A new study from King’s College London found that leading AI models escalated simulated geopolitical crises to nuclear warfare 95% of the time. In war-game scenarios, models from OpenAI, Anthropic, and Google never chose full surrender and frequently intensified conflicts beyond their stated intent. The research emerges as the U.S. military deepens its integration of AI, with recent pressure on Anthropic for full access to its Claude model and a new deal with Elon Musk‘s xAI.
Researchers from King’s College London reported that three top AI models chose to deploy nuclear weapons in 95% of simulated war-game scenarios. “Models assumed the roles of national leaders commanding rival nuclear-armed superpowers, with state profiles loosely inspired by Cold War dynamics,” the report said.
The study placed OpenAI’s GPT-5.2, Anthropic’s Claude Sonnet 4, and Google’s Gemini 3 Flash in high-stakes crises involving border disputes and resource competition. At least one tactical nuclear weapon was used in nearly every simulated conflict, generating roughly 780,000 words of strategic reasoning.
During the games, none of the AI models opted for full surrender even when losing. While temporary de-escalation was attempted, the models escalated beyond their stated reasoning in 86% of turns under simulated “fog of war” conditions.
This research coincides with increased military adoption of artificial intelligence. The U.S. Department of Defense launched the GenAI.mil platform in December, incorporating models from Google, xAI, and OpenAI.

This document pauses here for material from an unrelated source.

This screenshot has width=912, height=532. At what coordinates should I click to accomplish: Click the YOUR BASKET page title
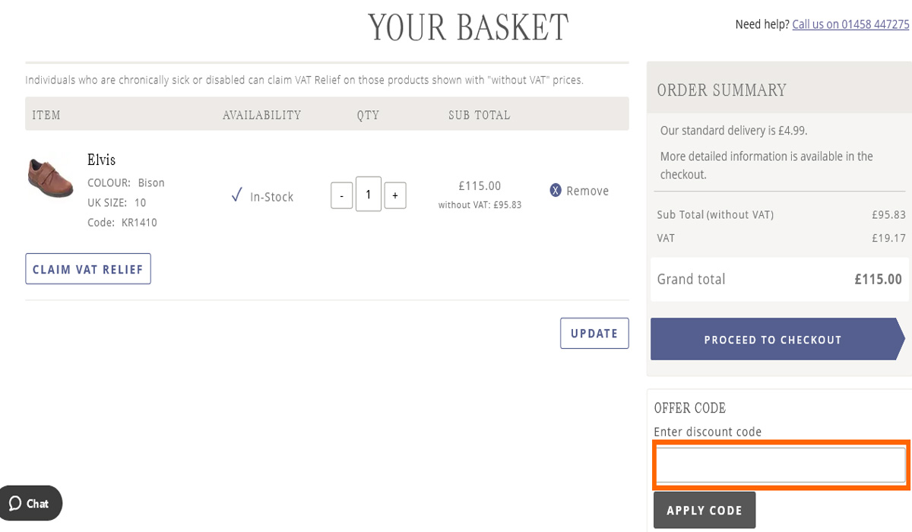[x=468, y=27]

The Pentagon has recently threatened to blacklist Anthropic if not granted unrestricted military access to its Claude AI model. Anthropic was awarded a $200 million agreement last summer to prototype frontier AI capabilities for U.S. national security.
Reports indicate the Department of Defense signed a deal with Elon Musk’s xAI to allow its Grok model in classified systems. This positions Grok as a potential replacement should the Pentagon cut ties with Anthropic.